Kubernetes Cluster Hardware Recommendations

Overview

This document covers the minimal hardware recommendations for the Kublr Platform and a Kublr Kubernetes cluster. Once read, you can proceed with the deployment of the Kublr Platform and a Kubernetes cluster.

Kublr Kubernetes Cluster Requirements

Role Minimal required memory Minimal required CPU (cores) Components
Master node 2 GB 1.5 Kublr-Kubernetes master components (k8s-core, cert-updater, fluentd, kube-addon-manager, rescheduler, network, etcd, proxy, kubelet)
Worker node 700 mB 0.5 Kublr-Kubernetes worker components (fluentd, dns, proxy, network, kubelet)
Centralized monitoring agent * 2 GB 0.7 Prometheus. We recommend limit 2GB for typical installation of managed cluster which has 8 working, 40 pods per node with total 320 nodes. Retention period for prometheus agent is 1 hour.

Kublr Platform Feature Requirements

Feature Required memory Required CPU
Feature: Control Plane 1.9 GB 1.2
Feature: Centralized monitoring 5 GB 1.2
Feature: Centralized logging 11 GB 1.4
Feature: k8s core components 0.5 GB 0.15

Kublr Platform Deployment Example

Single master kubernetes cluster, at one-two worker nodes, use all Kublr’s features (two for basic reliability)

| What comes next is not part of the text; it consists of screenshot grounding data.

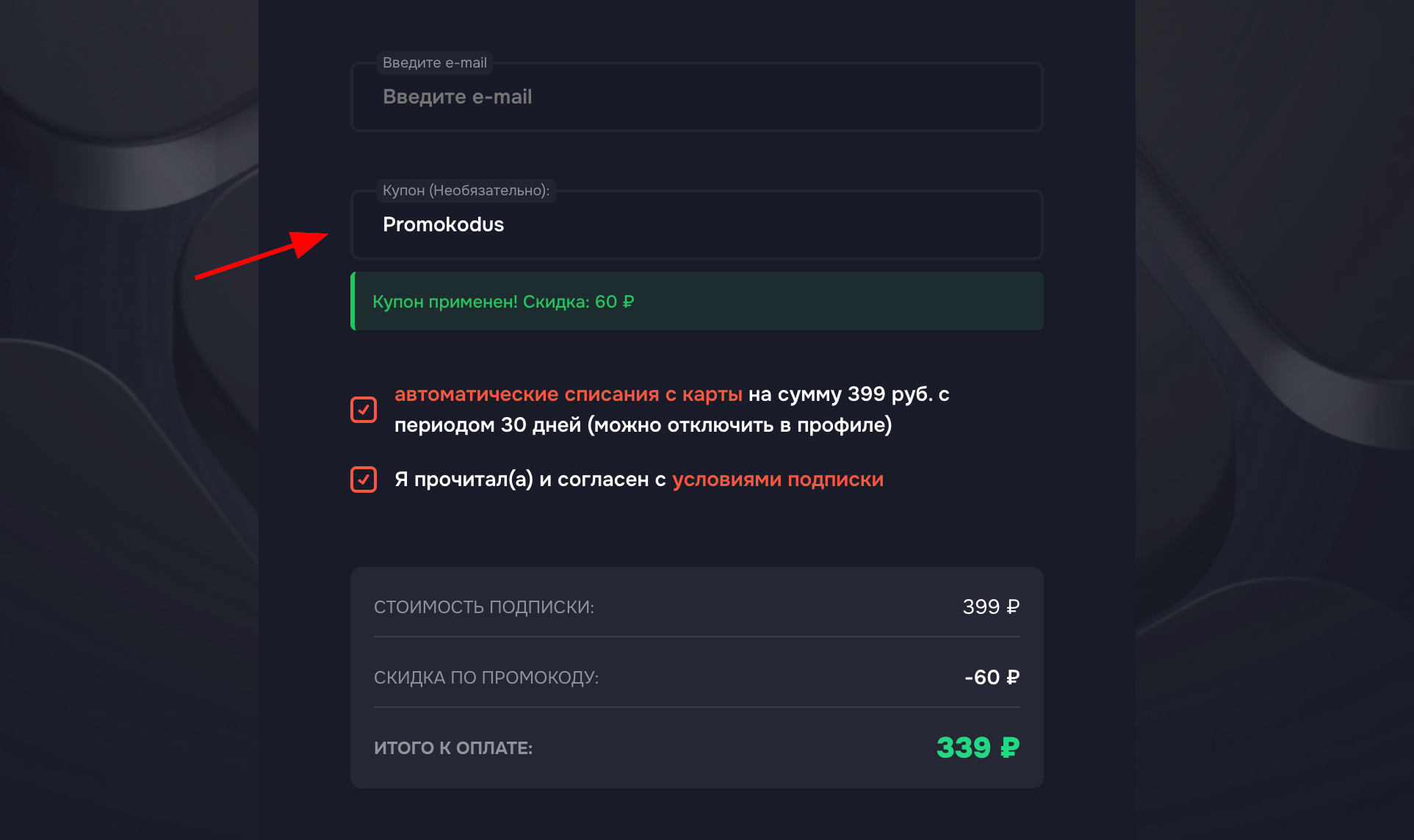Select the Купон (Необязательно) field label
This screenshot has width=1414, height=840.
coord(466,190)
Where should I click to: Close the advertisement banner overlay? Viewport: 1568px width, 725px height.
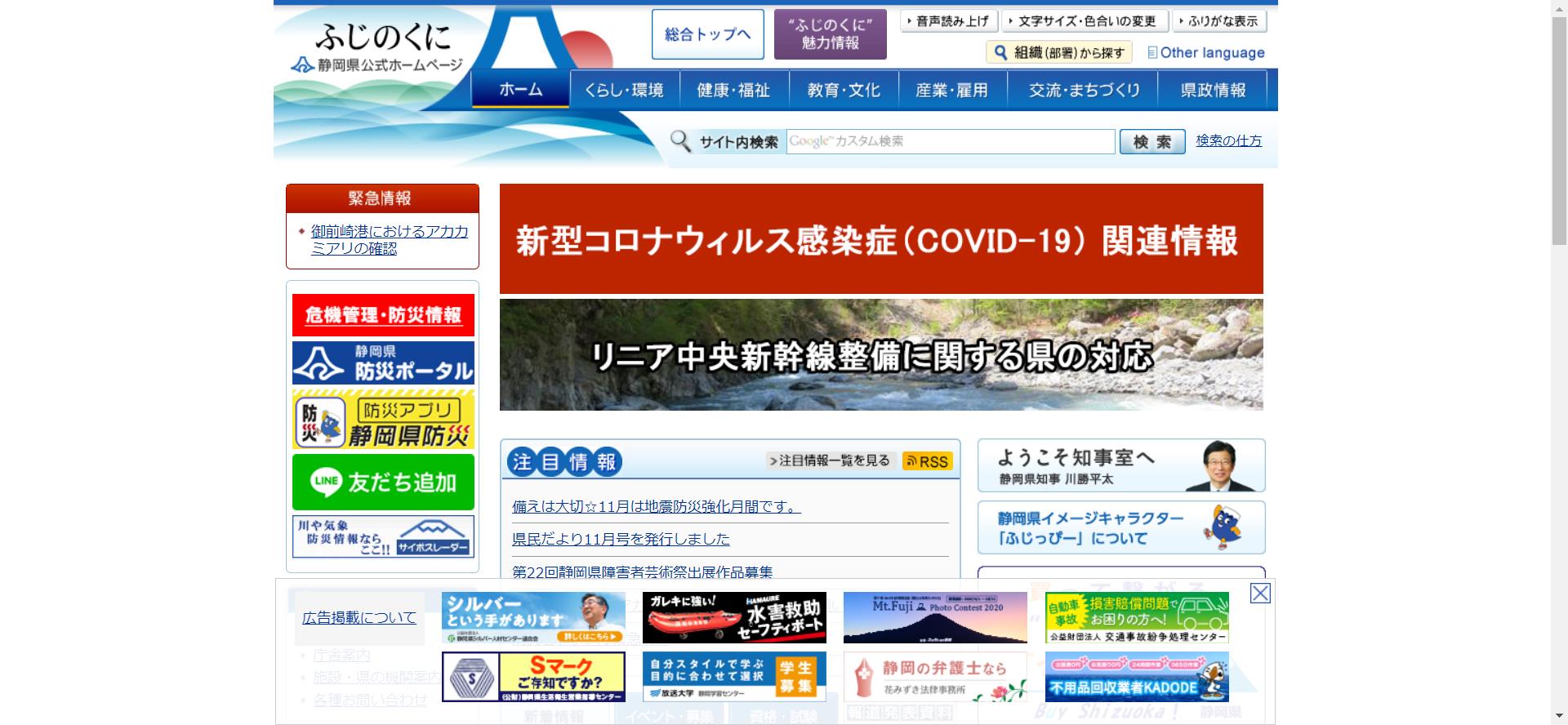pos(1260,594)
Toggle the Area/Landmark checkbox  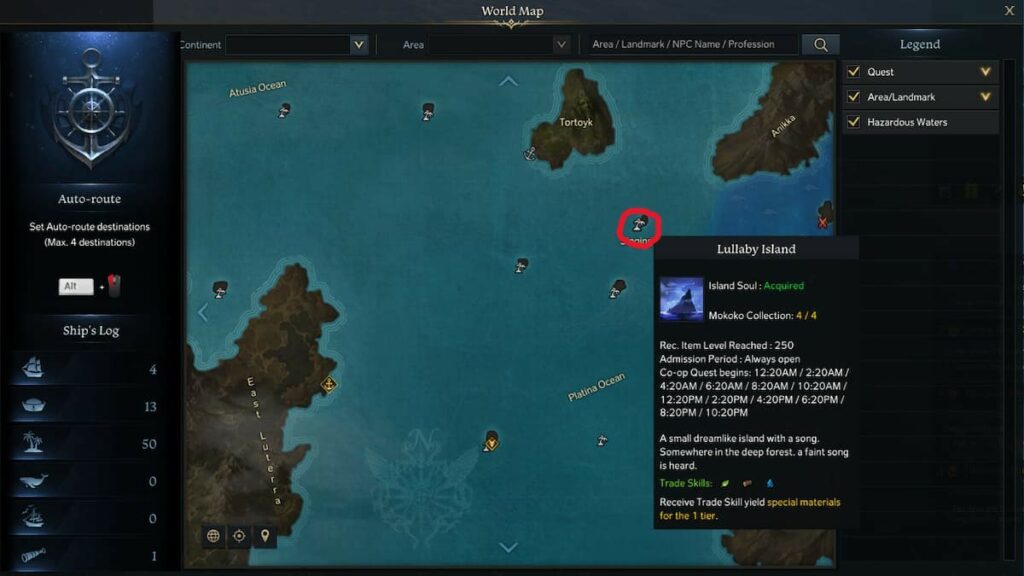point(853,97)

For a minimal Kublr Platform installation you should have one master node with 4GB memory and 2 CPU and worker node(s) with total 10GB + 1GB × (number of nodes) and 4.4 + 0.5 × (number of nodes) CPU cores.

Please note: We do not recommend using this configuration in production but this configuration is suitable to start exploring the Kublr Platform.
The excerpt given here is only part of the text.